20 years after 9/11, a Colombian firefighter asks: “Could I have done more?”
New York / Bogota (USA) (AFP)
Twenty years have passed, but rescue expert Luis Eduardo Marulanda still breaks his voice as he remembers his days in the pile of rubble at the World Trade Center (WTC) after the September 11, 2001 attacks.
He was interviewed by AFP in the early morning of September 14 in New York, after he emerged from zero and was applauded by hundreds of people after searching for survivors for more than 40 hours nonstop. And then some 20 years later, at his home in Bogota, where he still wonders if he could do more to help.
“I get goosebumps,” says Marulanda, now 57, excited, recalling that night when the number of the disappeared numbered in the thousands. “We knew there were many people trapped there.”
When the jihadists hijacked two planes and crashed into the Twin Towers, Marolanda was in New York by chance, to take a firefighter instructor course and buy ambulances for the Colombian Red Cross.
He came to southern Manhattan to volunteer as a firefighter shortly after 9 a.m. on 9/11, before the towers’ brutal collapse. I won’t get out of there until after 90 days.
– no trace –
Carrying about 45 kg of equipment – a compressed air tank, axe, lengths of hose, nails – he was among the first to attempt to enter the North Tower to help evacuate people as the first fire units arrived.
He remembers Marulanda, who has extensive experience as a rescue worker in earthquakes, avalanches, and other disasters in Colombia, Ecuador, Peru, Mexico, Haiti, and New Zealand, as well as 9/11.
“Thank God they didn’t let us go up because we were going to perish in the collapse,” he asserts, as many firefighters were able to do so soon after.

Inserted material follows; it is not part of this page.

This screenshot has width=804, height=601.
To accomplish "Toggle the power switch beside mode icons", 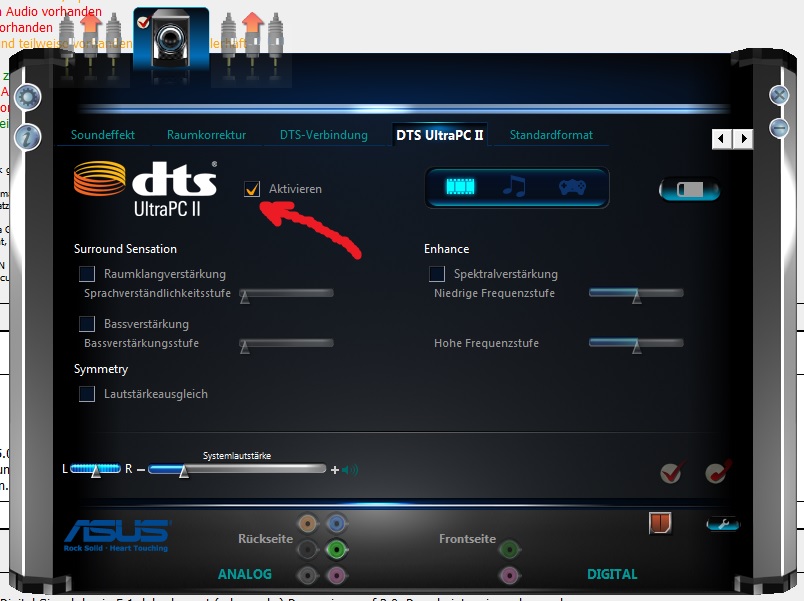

He stayed at Ground Zero for three months, first searching for survivors, sleeping for a few hours with other rescue workers in abandoned offices nearby, then collecting evidence of all kinds. He found everything from human remains to the landing gear and the black box of one of the hijacked planes.

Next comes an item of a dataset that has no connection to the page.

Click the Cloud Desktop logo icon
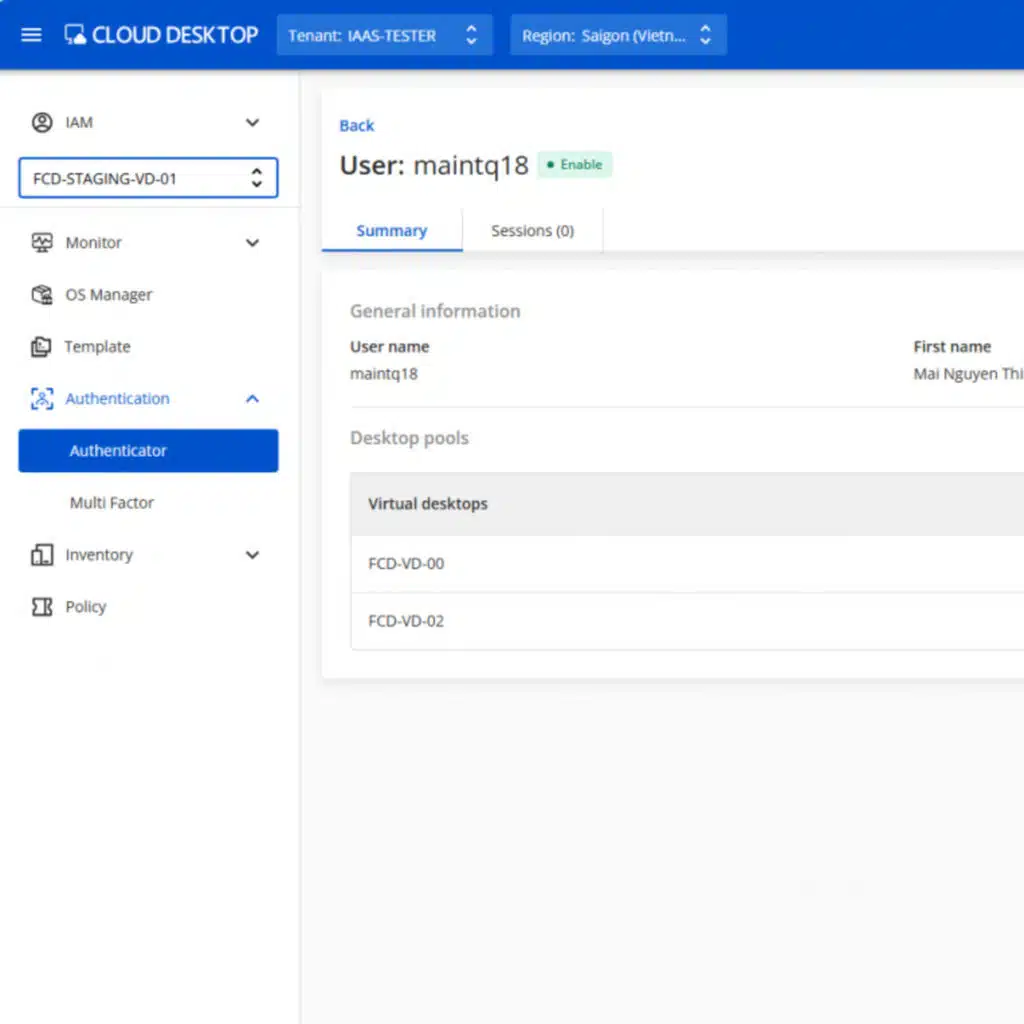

“I saw loose limbs, loose trunks (…) I saw many, many charred corpses left so small, shriveled, impossible to identify,” said this expert of the collapsed structures, amid the strong smell of “pure roast meat.” Two decades ago, exhausted and covered in dust and sweat, under the huge floodlights that lit up Ground Zero, shrouded in smoke.
This is one of the things that still troubles him: The impact of the collapse of the towers was so great that no remains – not even traces of DNA – of hundreds of victims were found. Many families were not able to bury their dead.
“I saw a Mexican family they gave her a pair of shoes to bury, I remember their faces, the translator spoke to them and the woman said: Do you want me to take this?”
He recalls, “I had to find fingers, and a bunch of long hair, I’d say belonged to a woman. And from there they got the DNA. The shirts, the arm, the crushed hand….”
As for the Twin Towers, he was shocked by “the massive destruction, so very gigantic, and in a very small space.” The memory of many undocumented immigrants who did not even dare to ask for the remains of their missing relatives for fear of deportation.
– “Have you done enough?” –
He also helped several firefighters caught up in the collapse of the 47-story World Trade Center Building 7, which collapsed seven hours after the Twin Towers.
He recounted 20 years ago: “I ran to help them, washed their eyes, gave them oxygen, and gave them intravenous fluids.”
Today he still wonders “if those who died should die”. He wonders, “Could I have done more? Have I done enough?”
He felt “the pain of a homeland, although it is not my homeland. But one does not need to be an American citizen to feel this pain. And this is still going on,” he said.
It was “marathon days” and when he wasn’t giving any more, he sought help from the psychologists housed in tents on the other side of the Hudson River in New Jersey. There were also chiropractors “who broke your case, but left you as good as new.”
Marolanda lived the 9/11 disaster in her dreams for months.
“My wife told me she jumped a lot in bed, and she told me it bothered her and would wake her up anytime. We had to start looking for professional psychiatric help, and talking a lot about it.”
He did not have time to apply for an extension of his US visa in those three months he worked at Ground Zero. When he wanted to return to Colombia, he appeared before an immigration judge.
“He wanted to deport me, said I was irresponsible, mistreated. He kept me from returning to the United States for seven years.”